_本文_
ツバメ、巣立ちと飛翔訓練


1ヵ月ぶりに家に帰ってきたら、玄関前の軒下にダンボールが置かれていて、
ツバメの糞がどっさり堆積している。
こんなにも糞をするんだねえ。
糞の間に、トンボが一匹落ちていた。
ヒナに運んできた餌の一匹だ。
洋子の話では、今年のツバメはトンボをせっせとくわえてきては子どもにやっていたという。
玄関前の軒の内側に作られた巣に、小さな黒い頭がいくつか見えた。
親ツバメが卵を産んでからすでに一月経っている。


「いらない金属がありませんか」と、
中国人の、金属の廃品回収の人がやってきて、
軒のツバメの巣を見つけ、
「きっといいこと、ありますよ」
と言った。
「あなたのお国でも、そう言うんですか」
「はい、中国で言います」
洋子はそんなツバメ問答をした。
ぼくのいない間のできごと。

データソースのリスト
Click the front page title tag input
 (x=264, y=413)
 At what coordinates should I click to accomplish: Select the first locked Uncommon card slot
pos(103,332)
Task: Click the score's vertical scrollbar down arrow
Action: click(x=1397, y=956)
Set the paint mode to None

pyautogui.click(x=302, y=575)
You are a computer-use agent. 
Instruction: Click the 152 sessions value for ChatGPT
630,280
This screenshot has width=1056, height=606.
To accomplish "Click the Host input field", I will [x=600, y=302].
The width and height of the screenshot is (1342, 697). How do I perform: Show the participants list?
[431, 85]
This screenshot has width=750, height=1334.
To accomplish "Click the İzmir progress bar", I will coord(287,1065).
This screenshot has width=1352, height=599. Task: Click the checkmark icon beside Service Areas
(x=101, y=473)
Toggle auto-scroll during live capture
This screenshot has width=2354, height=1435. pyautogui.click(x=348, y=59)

_今回の課題_
- A) ツバメの文章では、洋子の話によると、今年のツバメは子どもに何をせっせとくわえてきていましたか。
- B) ツバメの文章を、最後の文の続きから書き進めてください。
リストは、ツバメの文章とは別の資料です。

_解答_
- A) トンボをくわえてきていました。

- B)
去年、ツバメが巣をつくったとき、
我が家のお向かいの、一人暮らしているミネ子さんが、
「へえ、巣をつくったかい。いいことあるだね。」
と言ったことがあった。


去年よりも一回り大きく増築した巣に、今年は何羽育っているのやら、
頭の上の巣をのぞくわけにもいかず。


次の日、朝5時前に、ランとぼくらが散歩に出た。
巣に黒い頭がちらりと見えた。
散歩から帰ってきて一仕事、太陽ががんがん照る前に、キュウリ、ゴーヤのつるの誘引や、草取りをすることにした。
この1月の間に、庭に草がぼうぼう生えた。
7時に朝食をとった。
我が家のミニトマトはやっぱり格別においしい。
昨日洋子が天然酵母で焼いたパンには、我が家で収穫したブラックベリー(黒スグリ)のジャムがふんだんに入れてあり、
これもまたうまい。
挽きたてのコーヒーの香りがぷんとただよい、朝はさわやかに風が吹く。


朝食後また、草引きをはじめた。
そのとき、急にツバメの鳴き交わす声が聞こえ、巣の周りを、何羽ものツバメが旋回しはじめた。
なにごとが起こったのだろう。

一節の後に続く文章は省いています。